** START OF RECORDED DATA **
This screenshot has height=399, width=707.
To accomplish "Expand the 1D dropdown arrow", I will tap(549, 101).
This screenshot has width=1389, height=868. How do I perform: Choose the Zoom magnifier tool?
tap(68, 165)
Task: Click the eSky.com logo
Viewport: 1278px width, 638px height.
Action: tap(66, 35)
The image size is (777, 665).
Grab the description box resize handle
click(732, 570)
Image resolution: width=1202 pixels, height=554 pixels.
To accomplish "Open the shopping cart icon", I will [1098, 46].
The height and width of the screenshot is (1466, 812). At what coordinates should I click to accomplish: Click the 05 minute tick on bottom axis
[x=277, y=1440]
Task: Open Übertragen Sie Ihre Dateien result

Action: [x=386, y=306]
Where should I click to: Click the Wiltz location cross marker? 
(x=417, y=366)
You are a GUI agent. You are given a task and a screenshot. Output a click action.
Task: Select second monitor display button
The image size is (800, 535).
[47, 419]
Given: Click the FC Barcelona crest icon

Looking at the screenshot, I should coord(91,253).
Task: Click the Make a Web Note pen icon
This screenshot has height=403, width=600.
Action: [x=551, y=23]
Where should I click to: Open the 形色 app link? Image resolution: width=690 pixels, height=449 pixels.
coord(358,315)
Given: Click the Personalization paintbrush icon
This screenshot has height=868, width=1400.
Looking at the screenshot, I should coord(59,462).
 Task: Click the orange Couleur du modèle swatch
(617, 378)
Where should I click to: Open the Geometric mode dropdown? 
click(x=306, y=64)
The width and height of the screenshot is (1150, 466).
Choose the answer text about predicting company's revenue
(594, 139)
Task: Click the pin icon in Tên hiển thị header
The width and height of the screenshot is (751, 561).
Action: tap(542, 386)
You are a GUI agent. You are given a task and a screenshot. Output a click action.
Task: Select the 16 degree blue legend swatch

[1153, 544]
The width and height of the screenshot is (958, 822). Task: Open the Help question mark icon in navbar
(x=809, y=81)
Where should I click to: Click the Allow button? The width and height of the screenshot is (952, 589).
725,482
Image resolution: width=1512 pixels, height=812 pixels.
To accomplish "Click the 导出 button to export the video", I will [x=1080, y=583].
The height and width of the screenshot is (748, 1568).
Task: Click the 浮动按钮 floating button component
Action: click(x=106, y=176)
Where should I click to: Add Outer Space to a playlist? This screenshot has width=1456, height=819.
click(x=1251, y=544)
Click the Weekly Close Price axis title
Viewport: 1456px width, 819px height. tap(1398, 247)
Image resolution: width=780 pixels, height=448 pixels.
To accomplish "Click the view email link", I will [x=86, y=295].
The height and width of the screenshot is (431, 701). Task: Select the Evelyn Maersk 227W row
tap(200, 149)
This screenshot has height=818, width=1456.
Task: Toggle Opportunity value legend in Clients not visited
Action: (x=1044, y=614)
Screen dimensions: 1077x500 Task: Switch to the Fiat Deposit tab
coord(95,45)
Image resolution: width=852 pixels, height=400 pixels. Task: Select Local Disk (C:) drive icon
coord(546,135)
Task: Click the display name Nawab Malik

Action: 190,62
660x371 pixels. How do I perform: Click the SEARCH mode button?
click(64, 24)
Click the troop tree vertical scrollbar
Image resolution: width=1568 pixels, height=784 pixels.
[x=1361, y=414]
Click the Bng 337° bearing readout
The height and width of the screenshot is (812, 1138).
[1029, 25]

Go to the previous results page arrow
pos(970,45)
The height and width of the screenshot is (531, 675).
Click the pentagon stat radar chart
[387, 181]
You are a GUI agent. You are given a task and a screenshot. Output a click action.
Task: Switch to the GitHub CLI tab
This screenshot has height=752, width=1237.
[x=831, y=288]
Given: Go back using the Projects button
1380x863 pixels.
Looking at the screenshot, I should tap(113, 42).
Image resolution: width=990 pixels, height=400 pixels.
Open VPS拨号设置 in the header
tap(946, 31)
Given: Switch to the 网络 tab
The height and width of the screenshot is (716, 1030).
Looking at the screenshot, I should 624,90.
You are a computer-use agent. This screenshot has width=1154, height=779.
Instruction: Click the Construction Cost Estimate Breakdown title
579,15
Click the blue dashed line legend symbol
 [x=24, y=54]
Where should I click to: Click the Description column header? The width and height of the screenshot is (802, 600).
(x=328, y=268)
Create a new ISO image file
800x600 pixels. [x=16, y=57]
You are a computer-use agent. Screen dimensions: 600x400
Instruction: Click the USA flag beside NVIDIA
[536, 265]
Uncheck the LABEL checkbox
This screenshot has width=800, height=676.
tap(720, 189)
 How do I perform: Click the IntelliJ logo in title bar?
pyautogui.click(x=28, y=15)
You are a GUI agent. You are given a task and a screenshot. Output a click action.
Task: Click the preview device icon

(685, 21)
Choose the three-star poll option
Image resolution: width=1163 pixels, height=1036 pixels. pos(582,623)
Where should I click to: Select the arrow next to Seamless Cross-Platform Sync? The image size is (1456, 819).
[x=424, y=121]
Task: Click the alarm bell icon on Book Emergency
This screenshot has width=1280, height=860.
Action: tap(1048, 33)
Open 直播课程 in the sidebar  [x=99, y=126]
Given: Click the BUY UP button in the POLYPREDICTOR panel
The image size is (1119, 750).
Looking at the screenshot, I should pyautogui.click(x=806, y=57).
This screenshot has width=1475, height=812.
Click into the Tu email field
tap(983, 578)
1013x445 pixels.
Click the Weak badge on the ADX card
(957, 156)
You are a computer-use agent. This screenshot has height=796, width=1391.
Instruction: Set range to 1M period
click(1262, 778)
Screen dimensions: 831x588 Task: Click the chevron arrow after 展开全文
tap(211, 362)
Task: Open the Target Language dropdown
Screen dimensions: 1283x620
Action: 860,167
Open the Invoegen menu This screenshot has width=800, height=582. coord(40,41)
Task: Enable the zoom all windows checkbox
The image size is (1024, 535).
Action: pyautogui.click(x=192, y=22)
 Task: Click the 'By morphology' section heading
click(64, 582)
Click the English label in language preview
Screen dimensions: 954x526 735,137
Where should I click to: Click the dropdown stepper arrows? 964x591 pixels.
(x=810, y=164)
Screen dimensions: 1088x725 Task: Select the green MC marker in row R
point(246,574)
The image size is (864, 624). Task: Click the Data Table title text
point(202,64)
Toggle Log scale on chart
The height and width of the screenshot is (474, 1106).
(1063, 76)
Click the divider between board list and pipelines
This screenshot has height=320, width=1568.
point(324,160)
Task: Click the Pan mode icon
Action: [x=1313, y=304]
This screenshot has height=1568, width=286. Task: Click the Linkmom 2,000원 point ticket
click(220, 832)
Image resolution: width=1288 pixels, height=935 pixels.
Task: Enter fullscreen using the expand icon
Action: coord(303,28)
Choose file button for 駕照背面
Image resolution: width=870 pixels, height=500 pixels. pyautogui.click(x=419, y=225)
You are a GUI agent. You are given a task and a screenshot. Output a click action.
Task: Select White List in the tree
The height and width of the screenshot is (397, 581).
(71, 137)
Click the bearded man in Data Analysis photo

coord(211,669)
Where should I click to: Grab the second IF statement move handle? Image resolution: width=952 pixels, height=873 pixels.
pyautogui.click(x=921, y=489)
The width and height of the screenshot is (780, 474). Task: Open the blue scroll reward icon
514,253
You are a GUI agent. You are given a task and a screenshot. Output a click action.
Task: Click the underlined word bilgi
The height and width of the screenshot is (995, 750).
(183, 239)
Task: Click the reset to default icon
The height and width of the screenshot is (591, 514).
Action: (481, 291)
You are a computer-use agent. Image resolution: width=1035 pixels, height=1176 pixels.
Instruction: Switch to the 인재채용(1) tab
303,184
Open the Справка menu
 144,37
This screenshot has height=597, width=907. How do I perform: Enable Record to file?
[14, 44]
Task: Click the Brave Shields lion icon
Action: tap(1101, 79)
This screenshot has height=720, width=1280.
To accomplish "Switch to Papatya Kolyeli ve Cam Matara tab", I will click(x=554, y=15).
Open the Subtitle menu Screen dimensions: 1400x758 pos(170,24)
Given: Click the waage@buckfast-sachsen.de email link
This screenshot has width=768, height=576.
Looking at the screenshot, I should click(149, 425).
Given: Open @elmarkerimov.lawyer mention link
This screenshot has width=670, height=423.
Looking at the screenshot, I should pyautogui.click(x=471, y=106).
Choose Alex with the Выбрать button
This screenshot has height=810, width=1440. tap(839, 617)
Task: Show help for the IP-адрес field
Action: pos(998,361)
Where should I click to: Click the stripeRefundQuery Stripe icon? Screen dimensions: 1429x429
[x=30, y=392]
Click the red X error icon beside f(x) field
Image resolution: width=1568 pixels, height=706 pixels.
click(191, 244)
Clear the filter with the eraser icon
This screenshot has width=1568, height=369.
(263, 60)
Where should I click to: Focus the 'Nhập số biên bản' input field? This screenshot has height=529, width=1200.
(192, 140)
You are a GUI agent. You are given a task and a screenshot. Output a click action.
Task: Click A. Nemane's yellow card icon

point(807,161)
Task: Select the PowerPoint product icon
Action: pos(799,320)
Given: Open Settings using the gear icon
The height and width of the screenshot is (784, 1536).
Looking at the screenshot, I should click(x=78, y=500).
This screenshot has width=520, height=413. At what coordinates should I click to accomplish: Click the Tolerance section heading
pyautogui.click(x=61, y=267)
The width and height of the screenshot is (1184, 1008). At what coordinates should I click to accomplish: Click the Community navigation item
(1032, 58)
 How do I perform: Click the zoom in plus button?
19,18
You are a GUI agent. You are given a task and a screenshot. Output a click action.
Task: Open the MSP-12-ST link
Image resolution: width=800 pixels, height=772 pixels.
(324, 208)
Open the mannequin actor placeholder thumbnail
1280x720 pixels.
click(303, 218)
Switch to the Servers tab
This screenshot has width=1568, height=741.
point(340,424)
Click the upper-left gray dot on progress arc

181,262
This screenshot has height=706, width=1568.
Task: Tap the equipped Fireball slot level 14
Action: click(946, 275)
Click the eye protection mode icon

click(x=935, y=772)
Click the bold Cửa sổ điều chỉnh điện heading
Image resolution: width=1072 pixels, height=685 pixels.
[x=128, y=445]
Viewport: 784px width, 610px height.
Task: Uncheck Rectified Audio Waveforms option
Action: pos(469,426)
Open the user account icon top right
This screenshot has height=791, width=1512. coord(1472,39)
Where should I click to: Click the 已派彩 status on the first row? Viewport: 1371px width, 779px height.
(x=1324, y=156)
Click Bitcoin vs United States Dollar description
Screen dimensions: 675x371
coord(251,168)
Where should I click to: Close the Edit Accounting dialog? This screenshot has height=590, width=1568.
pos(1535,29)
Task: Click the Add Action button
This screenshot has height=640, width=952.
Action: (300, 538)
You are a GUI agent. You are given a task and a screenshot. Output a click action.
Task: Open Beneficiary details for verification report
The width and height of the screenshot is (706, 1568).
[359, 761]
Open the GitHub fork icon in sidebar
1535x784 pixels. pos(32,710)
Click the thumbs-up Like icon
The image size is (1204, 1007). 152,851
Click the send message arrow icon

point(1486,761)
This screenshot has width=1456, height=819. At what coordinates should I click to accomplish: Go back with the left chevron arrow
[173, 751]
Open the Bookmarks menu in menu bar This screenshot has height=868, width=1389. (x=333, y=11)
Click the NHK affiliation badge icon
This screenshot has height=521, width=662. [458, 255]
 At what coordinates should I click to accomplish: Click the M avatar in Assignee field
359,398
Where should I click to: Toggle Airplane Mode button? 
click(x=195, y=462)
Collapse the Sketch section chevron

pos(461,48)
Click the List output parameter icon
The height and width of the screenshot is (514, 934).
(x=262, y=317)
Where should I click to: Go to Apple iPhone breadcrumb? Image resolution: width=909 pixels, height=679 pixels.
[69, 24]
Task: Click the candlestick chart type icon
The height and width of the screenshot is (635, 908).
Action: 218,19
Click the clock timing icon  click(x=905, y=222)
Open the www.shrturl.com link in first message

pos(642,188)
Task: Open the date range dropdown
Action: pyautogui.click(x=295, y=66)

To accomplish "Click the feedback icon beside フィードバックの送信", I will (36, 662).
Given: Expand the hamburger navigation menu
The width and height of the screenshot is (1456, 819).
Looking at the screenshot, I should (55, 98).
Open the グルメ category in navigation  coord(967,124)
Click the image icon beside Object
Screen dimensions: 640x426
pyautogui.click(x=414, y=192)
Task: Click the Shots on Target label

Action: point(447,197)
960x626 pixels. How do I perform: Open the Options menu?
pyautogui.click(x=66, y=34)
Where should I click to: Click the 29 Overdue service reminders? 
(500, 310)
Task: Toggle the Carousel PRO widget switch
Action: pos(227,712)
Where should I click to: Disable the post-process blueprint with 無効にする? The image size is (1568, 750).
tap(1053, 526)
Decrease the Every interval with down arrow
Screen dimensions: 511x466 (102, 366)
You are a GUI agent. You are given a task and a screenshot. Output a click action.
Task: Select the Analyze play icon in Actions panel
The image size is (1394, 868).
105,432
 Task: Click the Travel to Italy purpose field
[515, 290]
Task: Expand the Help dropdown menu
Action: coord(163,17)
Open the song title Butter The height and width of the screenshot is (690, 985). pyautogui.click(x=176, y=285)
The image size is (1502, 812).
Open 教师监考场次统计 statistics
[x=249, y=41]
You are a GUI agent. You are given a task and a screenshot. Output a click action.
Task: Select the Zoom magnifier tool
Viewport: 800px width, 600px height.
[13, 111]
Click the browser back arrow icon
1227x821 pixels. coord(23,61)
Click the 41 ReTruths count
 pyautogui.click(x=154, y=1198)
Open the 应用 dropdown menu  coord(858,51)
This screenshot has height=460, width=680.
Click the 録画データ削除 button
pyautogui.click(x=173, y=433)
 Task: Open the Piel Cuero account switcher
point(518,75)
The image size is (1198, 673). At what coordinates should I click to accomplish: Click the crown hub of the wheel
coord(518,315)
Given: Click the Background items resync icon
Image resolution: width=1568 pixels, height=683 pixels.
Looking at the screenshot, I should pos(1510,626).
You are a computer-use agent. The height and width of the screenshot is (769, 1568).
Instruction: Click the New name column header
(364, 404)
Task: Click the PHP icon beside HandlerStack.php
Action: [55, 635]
** END OF RECORDED DATA **
GOAL » Copy out the entries above word for word, from the first line up to and including the line with "click(732, 570)".

ANSWER TO THE PROBLEM »
This screenshot has height=399, width=707.
To accomplish "Expand the 1D dropdown arrow", I will tap(549, 101).
This screenshot has width=1389, height=868. How do I perform: Choose the Zoom magnifier tool?
tap(68, 165)
Task: Click the eSky.com logo
Viewport: 1278px width, 638px height.
Action: tap(66, 35)
The image size is (777, 665).
Grab the description box resize handle
click(732, 570)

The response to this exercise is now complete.